J'essaie de ne pas ciller, de faire semblant d'être impassible, de regarder la suite de ce documentaire sans importance... mais mon coeur se met à battre si fort contre mes côtes que je ne crains de le voir exploser.

Je n'ai pas envie de retourner chez mon frère, pas en sachant que la maison est vide de sa présence. Trop dur. Il va pourtant falloir le faire, puisque c'est ce qu'il a indiqué dans ses dernières volontés.

- J'ai beaucoup de travail, cette semaine, marmonné-je.

Lâche.

Mon Dieu, je déteste être si faible! Même ma mère doit se rendre compte que je suis maintenant moins qu'un homme, que j'ai perdu un bout de moi et de ma volonté en cours de route.

- Shannon...

Sa voix est douce, basse, prudente. Celle qu'elle prend pour dire silencieusement "Ne me prend pas pour une conne, je sais très bien que tu passes la moitié de tes journées dans ton fauteuil".

- Il faut qu'on le fasse... J'ai déjà dit que j'attendais ton retour pour commencer, et Tomislav a dit qu'il viendra aussi.

- S'il te plait, maman... Je n'ai pas envie de parler de ça.

Sur la table basse encombrée de livres, mon téléphone sonne. Pour ne pas faire payer cher de forfait à Jai, je lui parle depuis facebook ou Skype. Je n'utilise plus ma page officielle, j'ai crée un compte personnel qui n'est qu'un désert.
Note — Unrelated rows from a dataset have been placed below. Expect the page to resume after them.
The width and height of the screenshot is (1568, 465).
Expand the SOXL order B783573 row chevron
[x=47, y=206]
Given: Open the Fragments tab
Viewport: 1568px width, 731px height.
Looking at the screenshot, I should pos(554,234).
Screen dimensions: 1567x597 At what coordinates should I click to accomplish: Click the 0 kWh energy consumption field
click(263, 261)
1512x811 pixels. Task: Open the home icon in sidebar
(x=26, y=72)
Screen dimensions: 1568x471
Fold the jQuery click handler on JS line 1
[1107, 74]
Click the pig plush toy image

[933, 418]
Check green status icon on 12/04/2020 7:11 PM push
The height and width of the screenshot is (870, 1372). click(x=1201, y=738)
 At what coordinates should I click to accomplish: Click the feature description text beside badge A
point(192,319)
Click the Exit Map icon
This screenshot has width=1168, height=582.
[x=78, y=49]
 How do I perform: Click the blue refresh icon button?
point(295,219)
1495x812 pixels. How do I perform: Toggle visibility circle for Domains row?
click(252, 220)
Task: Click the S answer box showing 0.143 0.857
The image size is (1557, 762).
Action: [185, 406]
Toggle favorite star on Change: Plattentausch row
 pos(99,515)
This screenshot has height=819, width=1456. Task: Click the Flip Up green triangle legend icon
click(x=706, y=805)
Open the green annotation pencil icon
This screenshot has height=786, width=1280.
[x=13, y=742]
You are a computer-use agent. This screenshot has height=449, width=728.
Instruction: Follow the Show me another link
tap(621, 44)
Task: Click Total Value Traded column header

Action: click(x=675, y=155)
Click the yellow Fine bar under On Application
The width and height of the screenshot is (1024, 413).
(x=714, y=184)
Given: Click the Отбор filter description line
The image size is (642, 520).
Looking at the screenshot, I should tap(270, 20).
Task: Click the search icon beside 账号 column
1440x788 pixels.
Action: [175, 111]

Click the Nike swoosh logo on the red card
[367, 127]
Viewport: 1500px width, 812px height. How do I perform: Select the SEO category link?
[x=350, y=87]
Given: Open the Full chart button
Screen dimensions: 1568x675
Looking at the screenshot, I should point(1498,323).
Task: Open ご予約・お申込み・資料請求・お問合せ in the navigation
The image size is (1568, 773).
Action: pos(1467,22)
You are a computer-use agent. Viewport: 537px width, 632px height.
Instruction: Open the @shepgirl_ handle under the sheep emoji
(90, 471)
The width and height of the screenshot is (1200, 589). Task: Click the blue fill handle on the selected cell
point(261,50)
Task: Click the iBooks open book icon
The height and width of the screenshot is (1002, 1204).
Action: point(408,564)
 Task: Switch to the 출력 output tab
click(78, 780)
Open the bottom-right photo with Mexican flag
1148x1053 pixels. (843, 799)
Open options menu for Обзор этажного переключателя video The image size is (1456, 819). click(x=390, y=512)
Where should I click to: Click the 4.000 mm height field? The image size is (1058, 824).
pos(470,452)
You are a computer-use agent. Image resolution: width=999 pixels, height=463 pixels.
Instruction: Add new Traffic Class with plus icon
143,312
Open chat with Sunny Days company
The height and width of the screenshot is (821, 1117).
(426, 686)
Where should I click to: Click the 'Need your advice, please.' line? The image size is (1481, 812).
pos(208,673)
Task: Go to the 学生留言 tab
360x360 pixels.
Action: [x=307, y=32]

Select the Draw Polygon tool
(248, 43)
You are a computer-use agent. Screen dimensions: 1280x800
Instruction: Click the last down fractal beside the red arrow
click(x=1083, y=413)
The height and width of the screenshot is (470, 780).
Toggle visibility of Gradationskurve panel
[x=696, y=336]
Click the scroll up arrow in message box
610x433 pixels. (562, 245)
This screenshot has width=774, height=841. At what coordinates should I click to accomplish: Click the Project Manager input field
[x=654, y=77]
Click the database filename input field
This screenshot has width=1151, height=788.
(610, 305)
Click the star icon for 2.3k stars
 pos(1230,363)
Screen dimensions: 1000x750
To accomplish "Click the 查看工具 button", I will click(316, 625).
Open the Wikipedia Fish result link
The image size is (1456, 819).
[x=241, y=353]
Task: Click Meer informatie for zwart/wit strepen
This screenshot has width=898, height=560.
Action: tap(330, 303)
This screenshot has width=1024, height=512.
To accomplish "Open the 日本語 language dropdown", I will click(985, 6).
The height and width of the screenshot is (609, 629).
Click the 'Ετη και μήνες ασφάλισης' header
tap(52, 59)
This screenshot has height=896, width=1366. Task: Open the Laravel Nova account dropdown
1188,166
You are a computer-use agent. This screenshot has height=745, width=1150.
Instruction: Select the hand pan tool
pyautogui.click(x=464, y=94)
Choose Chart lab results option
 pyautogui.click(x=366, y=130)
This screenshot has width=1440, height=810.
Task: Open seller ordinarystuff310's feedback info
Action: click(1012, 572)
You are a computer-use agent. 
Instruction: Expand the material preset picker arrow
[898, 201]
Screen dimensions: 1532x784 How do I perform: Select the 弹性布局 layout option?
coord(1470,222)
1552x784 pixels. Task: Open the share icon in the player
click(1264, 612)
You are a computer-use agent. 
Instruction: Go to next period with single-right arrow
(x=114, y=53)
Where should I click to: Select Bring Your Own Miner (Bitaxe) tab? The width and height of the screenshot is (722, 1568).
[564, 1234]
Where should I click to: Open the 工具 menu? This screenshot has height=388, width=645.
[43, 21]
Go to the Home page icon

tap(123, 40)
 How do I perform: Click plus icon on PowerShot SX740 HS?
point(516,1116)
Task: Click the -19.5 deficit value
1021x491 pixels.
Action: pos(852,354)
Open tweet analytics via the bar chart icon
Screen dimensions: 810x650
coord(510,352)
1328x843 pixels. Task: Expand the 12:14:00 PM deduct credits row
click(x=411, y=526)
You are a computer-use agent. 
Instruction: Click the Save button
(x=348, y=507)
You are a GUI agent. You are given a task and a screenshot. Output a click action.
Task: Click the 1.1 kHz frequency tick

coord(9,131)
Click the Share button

Jai. K: Tempête dans ma gueule.

Je ne connais toujours pas son nom de famille, elle en utilise un faux sur facebook, pour éviter que des gens la recherche. Son deuxième prénom est celui de la sage-femme qui l'a mise au monde et s'en est occupée à la maternité.

S.C. Leto: Je sais... Désolé.

Jai K.: T'as pas à l'être.
Je voulais juste savoir si t'étais vivant.

Je ne suis même pas foutu de tenir la promesse que je lui ai faite à l'aéroport, et elle ne m'en veut pas... même si elle tient à nos appels, comme l'oasis dans un désert.

- Tu discutes avec qui? Demande ma mère.

- La curiosité est un vilain défaut, dis-je sans même lever le nez.

- Ce n'est pas ce que je t'ai appris... Si je me souviens bien, j'ai toujours été pour que vous exploriez de nouveaux territoires.

Je lève les yeux au ciel. C'est vrai, nous avons été élevés de la meilleure des façons, même malgré la pauvreté et notre mode de vie nomade. Jared et moi avons été aimés, et élevés dans un milieu gitan et artistique, et ma mère nous encourageait à toucher à tout et à rêver.

Et Jared est devenu le plus grand des rêveurs. A combien de personnes a-t-il redonné la foi? Combien de Jai ont tenu le coup grâce à la musique, notre musique?

S.C Leto: Je le suis... Mais dis plutôt que c'est parce que je te manquais... 😂

Jai K.: Aussi, oui 😂

Ah, vraiment? Elle ne montre ni marque d'affection ni sentiments, et je blaguais (et peut-être que je voulais savoir aussi) mais qu'elle me dise ça a pour conséquence ce sourire stupide qui s'étale sur mon visage.

- Tu es si transparent, ricane ma mère.

- Maman!

Je ne suis pas en colère, je veux juste qu'elle continue à sourire et à rire encore un peu... même si pour ça je dois faire le clown et des blagues nulles.

Depuis mon retour, il y a un mois, je ne l'ai pas vu sourire beaucoup. Elle passe de pièces en pièces comme un fantôme, me traite comme si j'avais de nouveau deux ans, passe son temps à s'occuper l'esprit pour ne pas penser, même si pour ça elle doit se tuer à la tâche.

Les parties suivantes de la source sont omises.